Financial Crimes Prevention

Regulatory Obligations: Firms must adhere to SEC Regulations S-P (Privacy of Consumer Financial Information) and S-ID (Identity Theft Red Flags), as well as FINRA Rules 3110 ("Supervision") and 4370 ("Business Continuity Plans") regarding cybersecurity. Under the Bank Secrecy Act ("BSA") and FINRA Rule 3310 ("Anti-Money Laundering Compliance Program"), firms are required to develop and implement a written Anti-Money Laundering ("AML") program reasonably designed to detect and report suspicious transactions. Additionally, FINRA rules prohibit manipulative trading practices, including Rules 2010 ("Standards of Commercial Honor and Principles of Trade"), 2020 ("Use of Manipulative, Deceptive or Other Fraudulent Devices"), and 5210 ("Publication of Transactions and Quotations").

Findings

  • Cybersecurity: FINRA observed threats including ransomware, data breaches, and "quishing" (QR code phishing), as well as GenAI-enabled fraud such as deepfake audio/video and polymorphic malware.
  • AML: Firms failed to reasonably tailor AML programs to their business or detect red flags, particularly regarding small-cap public offerings and omnibus accounts. Firms also failed to verify customer identities within reasonable timeframes, sometimes auto-approving accounts despite invalid Social Security numbers.
  • Manipulative Trading: Firms lacked procedures to identify patterns of manipulation or failed to tailor surveillance to different "sources of order flow." FINRA noted a continued increase in small-cap fraud involving exchange-listed equities, often utilizing nominee accounts and social media scams.

GenAI

Regulatory Obligations: FINRA said its rules are technologically neutral; concluding that existing rules regarding supervision (Rule 3110), communications, and recordkeeping apply to the use of Generative AI. If a firm relies on GenAI tools for supervision, its procedures must consider the integrity, reliability, and accuracy of the AI model.

Findings and Trends.

  • Model Risks: Firms must manage risks related to "hallucinations" (where models generate inaccurate information presented as fact) and "bias" (skewed outputs due to limited or inaccurate training data).
  • AI Agents: FINRA highlighted emerging risks regarding "AI Agents" that autonomously perform tasks.

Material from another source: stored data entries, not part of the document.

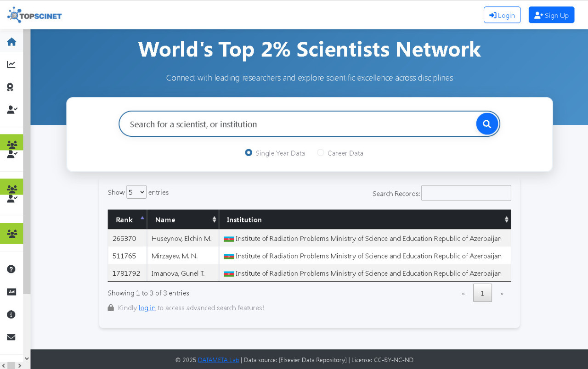Click the Search Records input field
The width and height of the screenshot is (588, 369).
point(466,193)
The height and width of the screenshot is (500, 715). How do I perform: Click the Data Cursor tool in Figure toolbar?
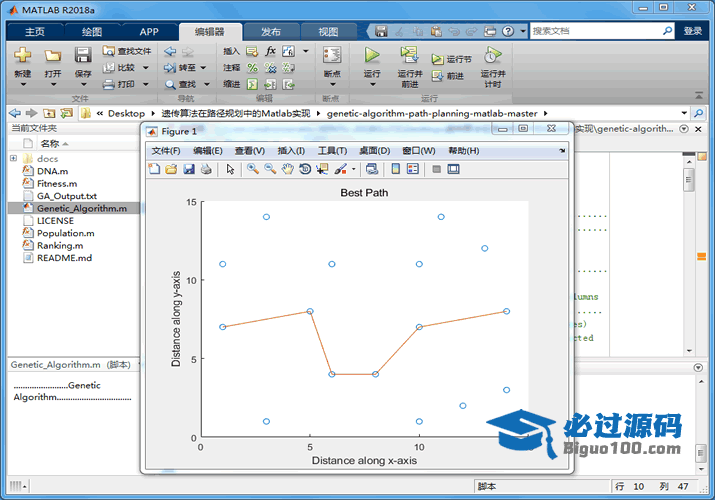322,169
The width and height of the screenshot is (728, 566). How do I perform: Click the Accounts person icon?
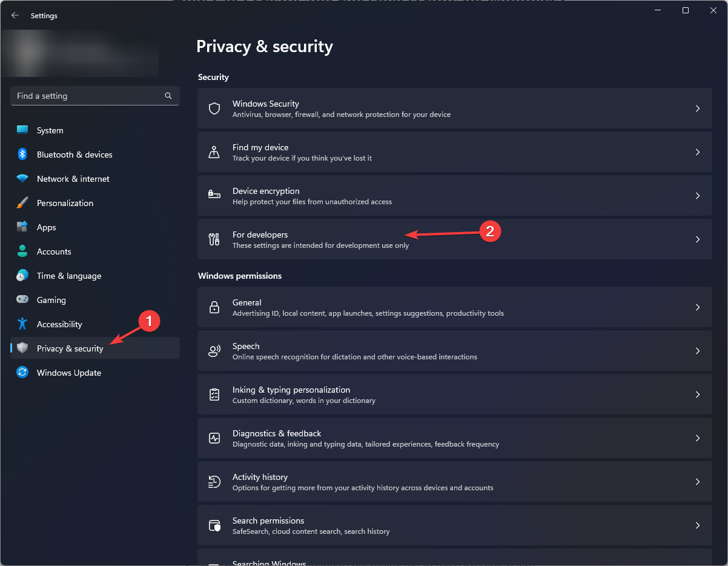pyautogui.click(x=22, y=251)
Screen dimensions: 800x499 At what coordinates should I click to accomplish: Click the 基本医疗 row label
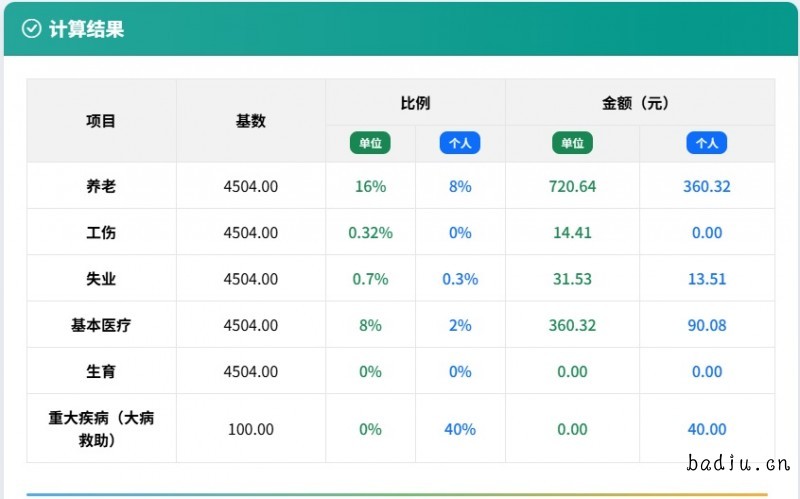pos(101,325)
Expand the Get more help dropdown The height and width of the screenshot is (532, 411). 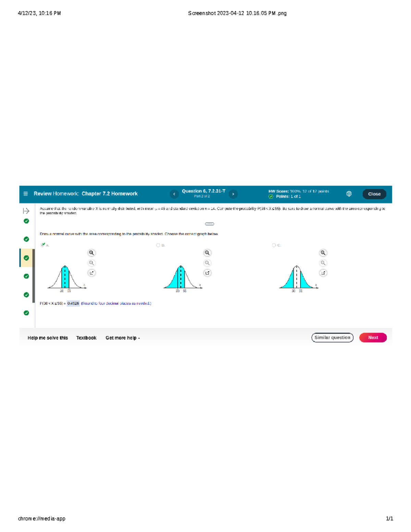point(123,338)
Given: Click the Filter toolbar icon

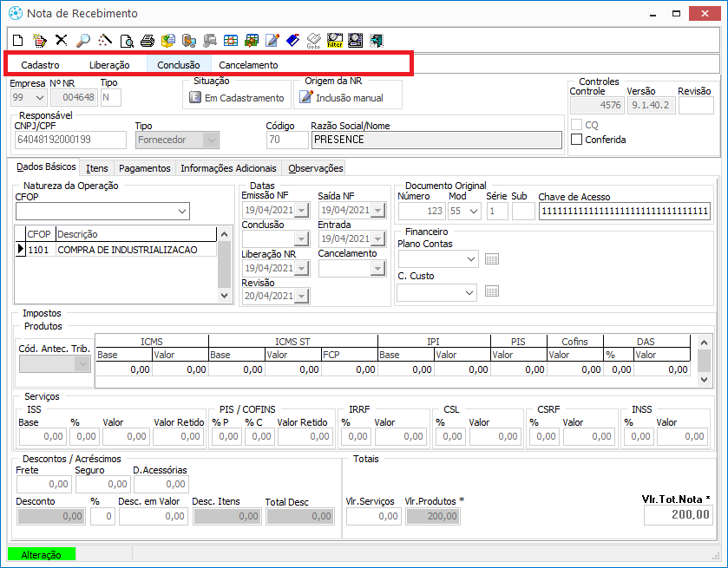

Risks include agents acting beyond their intended authority, lack of auditability in multi-step reasoning, and potential misuse of sensitive data.
  • Fraud: Fraudsters are using GenAI to create voice clones, fake ID documents, and deepfake selfies to circumvent identity verification processes.

Firm Operations

Regulatory Obligations

  • Third-Party Risk: Firms must maintain supervisory systems for outsourcing activities to ensure compliance with FINRA Rule 3110 and Rule 4370 ("Business Continuity Plans and Emergency Contact Information").
  • Outside Business Activities (OBA) and Private Securities Transactions (PST): FINRA Rules 3270 ("Outside Business Activities of Registered Persons") and 3280 ("Private Securities Transactions of an Associated Person") require registered persons to notify firms of OBAs and PSTs so firms can evaluate them.
  • Books and Records: SEA Rules 17a-3 ("Records to be made by certain exchange members, brokers and dealers") and 17a-4 ("Records to be preserved by certain exchange members, brokers and dealers") and FINRA Rule 4511 ("General Requirements") require firms to preserve financial records and business-related communications.
  • Senior Investors: FINRA Rule 4512 ("Customer Account Information") requires firms to make reasonable efforts to obtain Trusted Contact Person information.

Findings

  • OBA/PST: Firms incorrectly interpreted "selling compensation" too narrowly (e.g., focusing only on direct commissions) and failed to supervise or record PSTs for compensation.
  • Books and Records: Firms failed to capture and archive electronic correspondence of part-time staff or those using third-party vendor email addresses. FINRA also noted inadequate supervision of "off-channel" communications (e.g., text messages, personal email).
  • Senior Investors: Firms failed to make reasonable attempts to obtain TCP information for all non-institutional customers or failed to provide written disclosures explaining when a TCP may be contacted.

Crypto

Regulatory Obligations: Federal securities laws and FINRA rules apply to crypto assets that are securities. FINRA Rule 2210 ("Communications with the Public") governs communications with the public, and Rule 3110 requires supervision of crypto asset-related activities.

Findings

  • Communications: Firms disseminated promotional materials with false or misleading statements, such as comparing crypto assets to cash without a sound basis or making misleading claims about SIPC protection.
  • Supervision: Firms failed to conduct appropriate due diligence on crypto asset private placements and products recommended to customers.
  • AML: Firms failed to establish AML programs reasonably designed to detect suspicious crypto asset transactions.
  • Transfers: Firms improperly rejected ACATS transfer requests for brokerage assets because the customer also held a separate crypto balance at the firm's affiliate.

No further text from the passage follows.